Credit quality and loan concentrations are equally important in the public market for pools of unguaranteed SBA loans. In particular, the pool should not have specific loan, geographic, or industry concentrations.

"An investor wants to know the pool is diversified. They don't want 100% of the loans in a pool from one county in the U.S.," said Len Blum, managing director and head of asset-backed securities group for Prudential Securities in New York.

Over the past two years, Prudential has securitized three pools of unguaranteed SBA loans for Union, N.J.-based The Money Store Investment Corp. The company's latest unguaranteed loan offering, completed in September, netted $129.9 million.

In every case, the loan pools were enhanced either by pledging excess servicing income earned from the guaranteed portion of the same SBA loans, or by subordinating a portion of the offering.

"The credit enhancement is driven by the rating agencies' analysis of the composition of the pool," said Michael Benoff, a senior vice president with The Money Store.

While credit considerations rule securitizations of middle-market and small business loans, the leasing industry faces a completely different set of dynamics.

In a typical lease, the leasing company gauges its monthly lease payments by a number of factors, including the residual value of the leased asset. Assets like computer equipment may have a stated three-year life. In reality, the rapid pace of upgrades in computer equipment may limit the utility of the asset to two years.

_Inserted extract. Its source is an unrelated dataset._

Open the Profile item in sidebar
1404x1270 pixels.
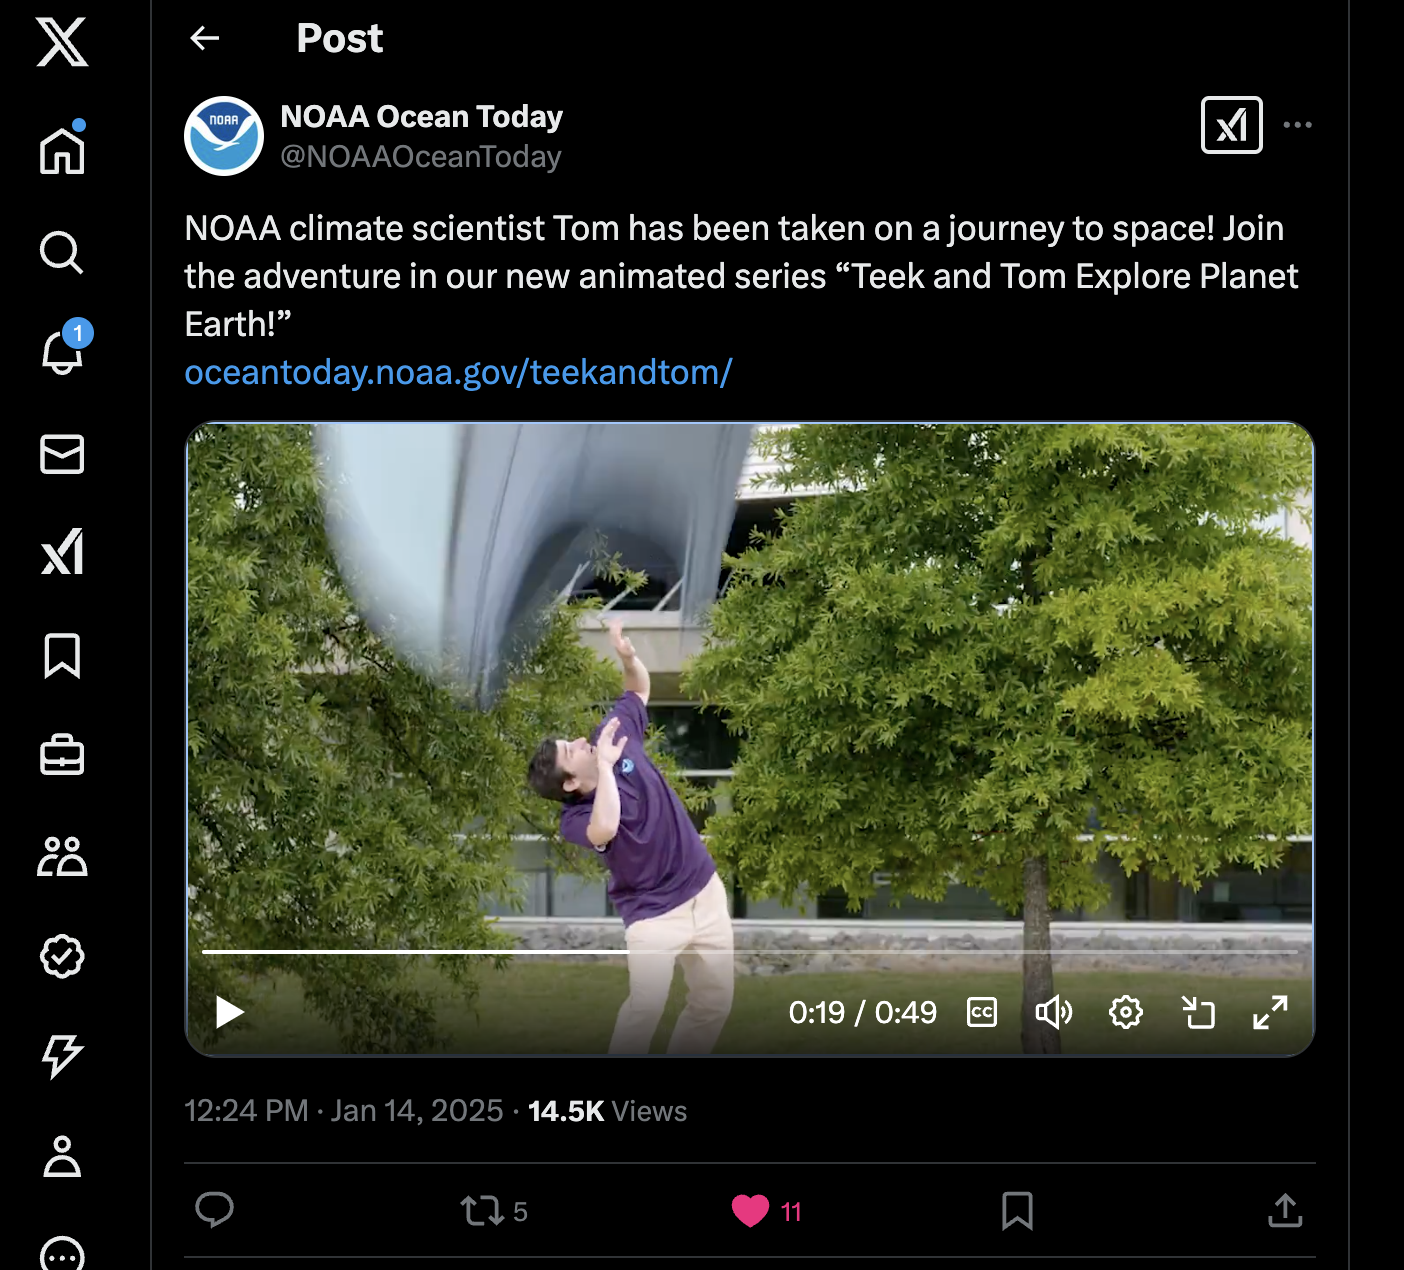tap(62, 1156)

To eliminate much of this risk, the industry is looking to securitization.

"Prior to securitization, people had to wait for the expiration of the lease before they could realize cash from the property," said Steve Fier, director of federal government relations with the Equipment Leasing Association. "You get it up-front when you securitize."

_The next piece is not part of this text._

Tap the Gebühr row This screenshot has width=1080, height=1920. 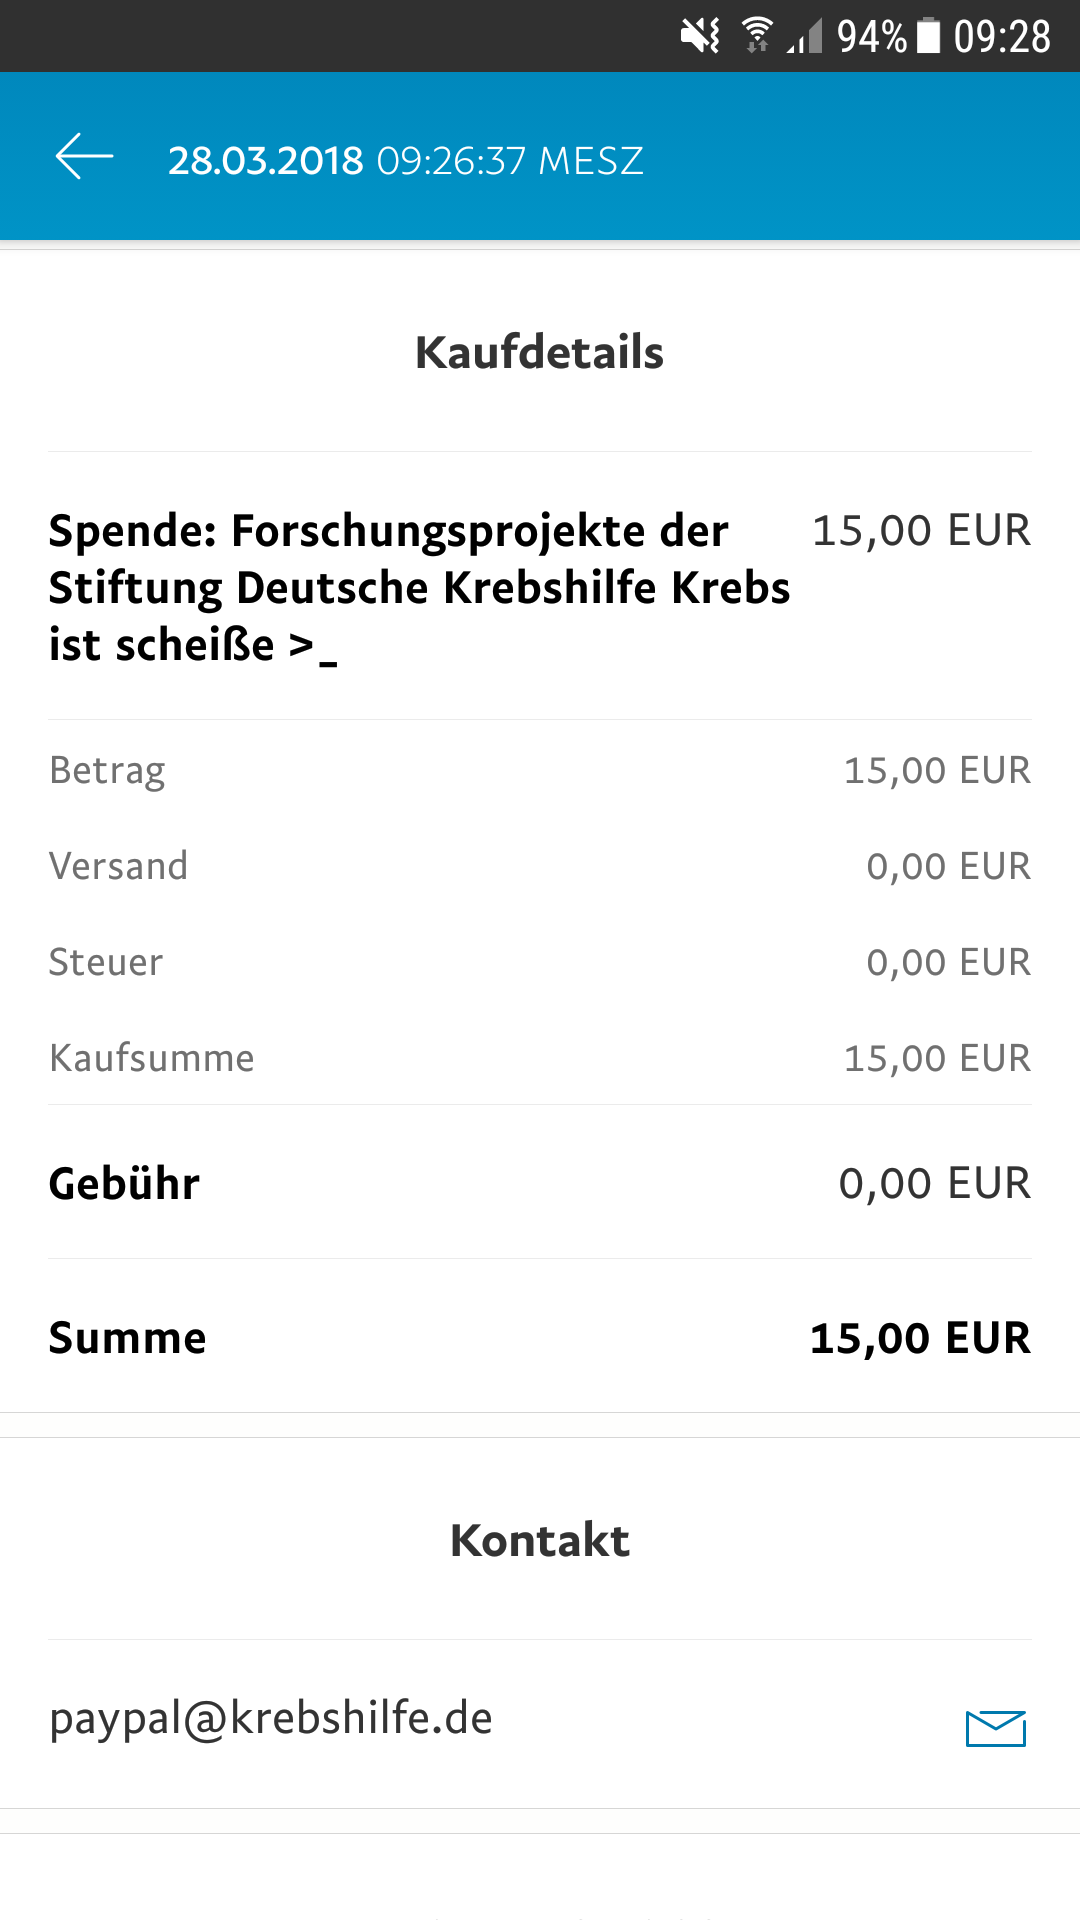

The same motivation for freeing up capital is the force behind a securitization attempt sponsored by the National Association of Government Guaranteed Lenders. That effort is to put together an $80 million, multilender, pool of unguaranteed SBA loans. The loans would be similar to those pooled by The Money Store in its most recent offering.

Interest in this program is expected to come from the same types of lenders that currently use the secondary market to sell the SBA-guaranteed portion of the portfolios, in particular, small banks and nonbank lenders. Small banks like the idea because capital constraints prevent them from serving their local markets. Nonbanks like the idea because of their inability to fund the balance sheet with cheap deposits.

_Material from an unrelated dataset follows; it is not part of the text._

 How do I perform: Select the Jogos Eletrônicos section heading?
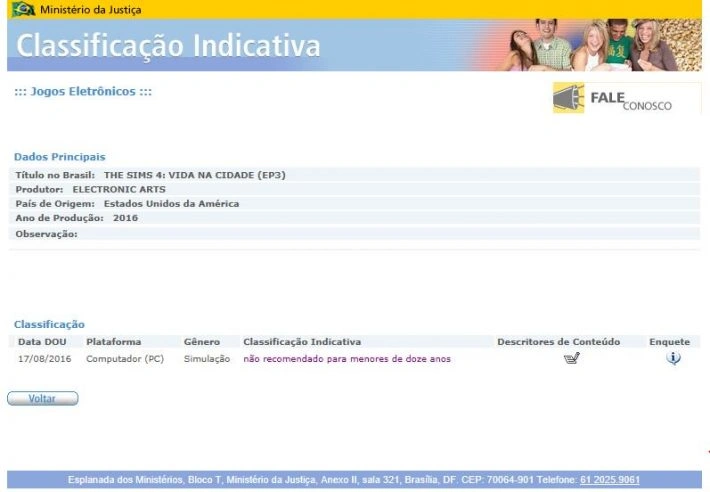pos(82,92)
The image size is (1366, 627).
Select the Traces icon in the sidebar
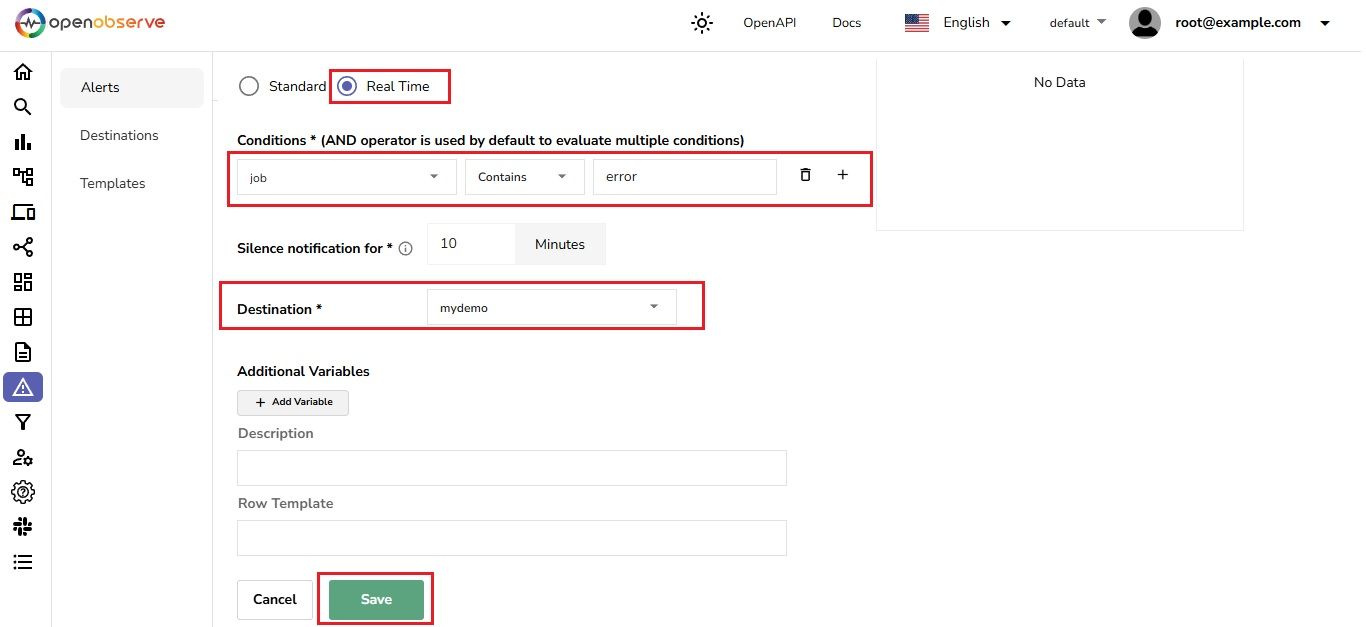coord(23,176)
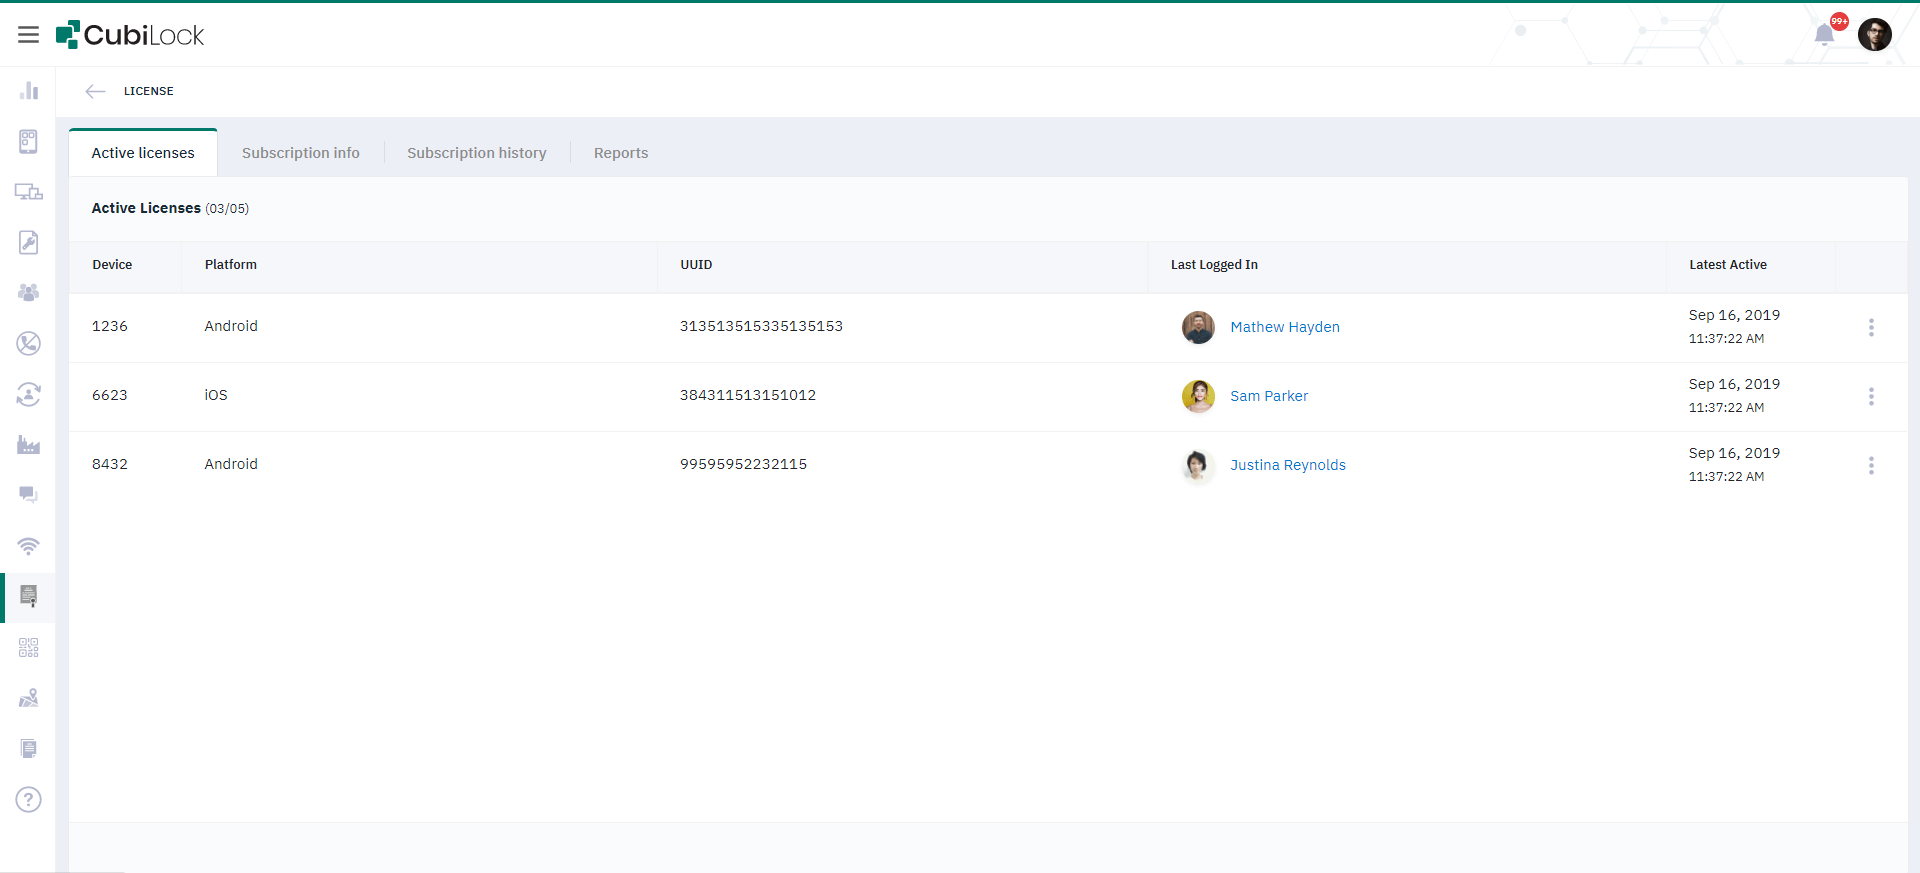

But Tony Wilkinson, president and chief executive of NAGGL, believes NAGGL's multilender offering will carry advantages not present in either the thriving $2 billion secondary market for SBA-guaranteed loans.

Because the loans NAGGL is looking to securitize were originally part of an SBA package, they carry standard loan documentation for ease of analysis. The lenders that originated the loans being pooled are required to provide a detailed history of loan losses on their SBA loans. The loans will likely be priced at par, instead of the premiums paid in the guaranteed market of as much as 10%.

The need for credit enhancement is one thing Prudential and NAGGL are working on for the pool. But Mr. Wilkinson hopes that requirement will fade over time.

"As we get more money into this market, we will develop a track record and become less reliant upon the SBA guarantee," Mr.Wilkinson said.